The stars, like dust, encircle me
In living mists of light;
And all of space I seem to see
In one vast burst of sight
Isaac Asimov – 1951: The Stars, like dust
Stars are the building blocks of all structures in our Universe. They are responsible for producing the more complex chemical elements, spreading them through space, igniting the formation of planets and ultimately, forming the necessary environment for the development of life. Understanding the earlier stages of stellar evolution is the first step towards a better comprehension of how our own Sun was formed and may provide important clues on which regions of our Milky Way have the potential to host planetary systems similar to our own.
Throughout history, astronomers have devoted a lot of effort to identify and carefully study regions of star formation which can help solve parts of this puzzle. However, since stars are mainly formed in very dense gas clouds, these stellar nurseries pose a very complicated observational problem and demand a time consuming analysis to be correctly cataloged. Consequently, most of the studies on young stellar populations concentrate in small regions of the Milky Way. For a long time, such small area searches were our only possibility to confront theories of stellar evolution against real observations.
Nevertheless, in order to have a general view of how the different types of stars are formed, taking into account their diverse masses, sizes, temperatures and environment, we need larger surveys.
The Spitzer Space Telescope devoted significant time to scanning large areas of our Galaxy in a hunt for young stellar objects (YSOs). Our Galaxy is shaped like a disk, with both our Sun and star-forming regions located inside the disk, meaning that most star-forming regions can be found in a thin strip that circles the sky. During an observing campaign named GLIMPSE, Spitzer took high resolution images of this strip revealing tens of millions of stars. However, this posed another very difficult question: how to find young stars among the tens of millions of objects present in such a large data set?
Telescopes like Spitzer were built by astronomers to solve important astronomical issues, but as a consequence, generated other big data problems which astronomers cannot solve alone. In order to identify the YSOs in the ocean of data, it is necessary to combine astronomical domain knowledge with modern techniques developed in the realm of statistics and computer science. In order words, interdisciplinary collaboration between scientists with different views and complementary expertise was mandatory.

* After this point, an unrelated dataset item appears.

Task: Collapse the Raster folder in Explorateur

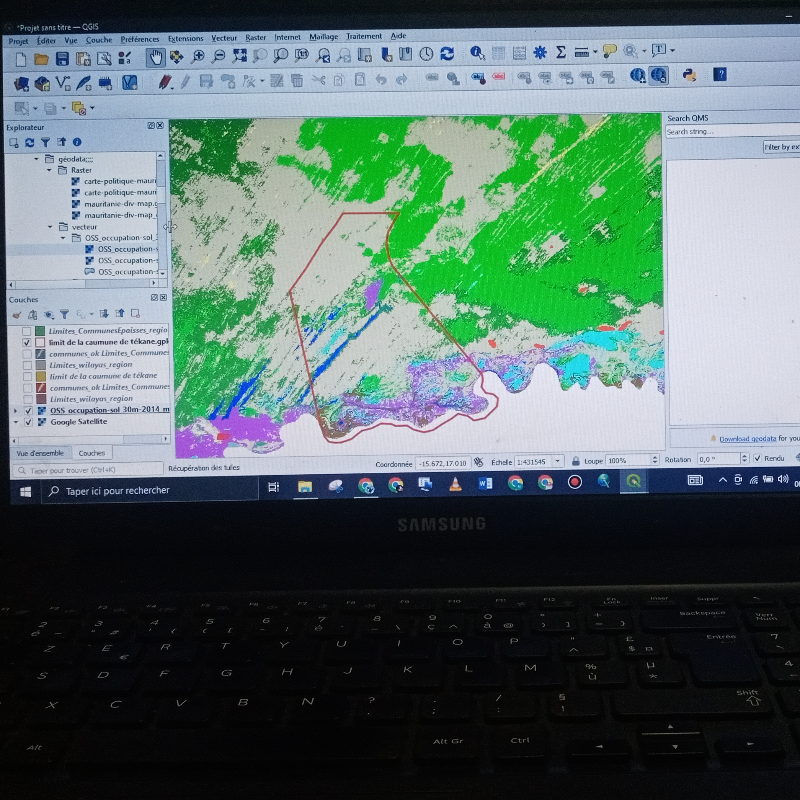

In August 2019 a group of scientists gathered in the French alps, and under the shadow of the Mont Blanc, decided to approach this problem. During the COIN Residence Program #6, they got together to develop a strategy in three steps:
1) use standard methods of analysis to classify a small number of YSOs (build a training sample);
2) use this sample to train automatic machine learning algorithms and obtain automatic classification for the remaining larger part of the data and
3) carefully analyse the resulting YSOs, the groups they belong to and the environments in which they live.
As a result, they were able to construct a detailed census of stellar nurseries throughout the inner regions of the Milky Way. With the help of another space telescope, Gaia, that measures distances to objects, this census has been turned into a 3D map. The final catalog, named SPICY (Spitzer/IRAC Candidate YSO Catalog), contains more than 110,000 YSO candidates (90,000 of which had never been identified before) and is publicly available to anyone who wishes to study the first stages of stellar development.
Text by the CRP6 team
Reference: Kuhn et al, 2021 ApJS 254 33